• [INSTRUCTIONS TO FOLLOW]: Using the records below, transcribe exactly only the lines from the one with "Instruction: Include the" through the end, both included, and drop every picture.

[Records contained in a dataset]
────────────────────────────────────────

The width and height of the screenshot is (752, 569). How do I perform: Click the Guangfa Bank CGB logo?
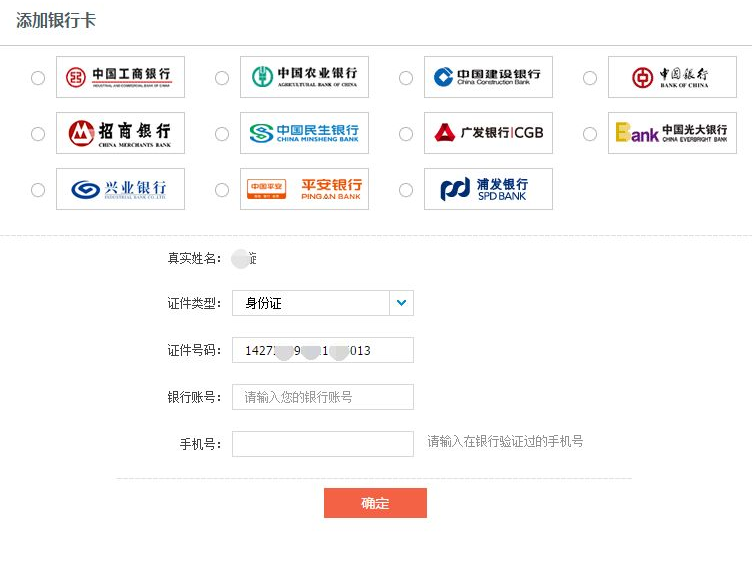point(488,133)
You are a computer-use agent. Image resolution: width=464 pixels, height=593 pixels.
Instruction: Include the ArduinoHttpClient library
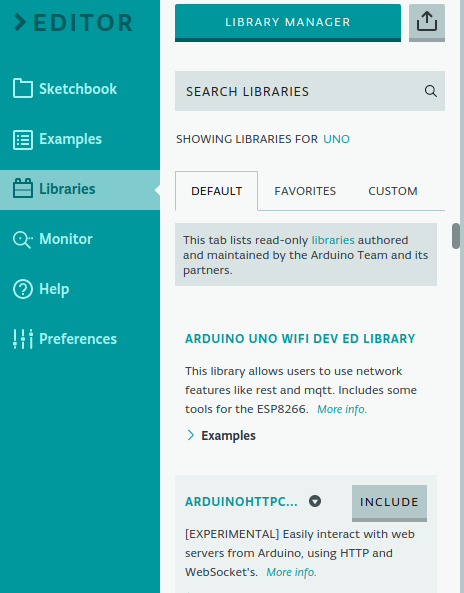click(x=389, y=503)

────────────────────────────────────────

• [RESPONSE]:
Instruction: Include the ArduinoHttpClient library
click(x=389, y=503)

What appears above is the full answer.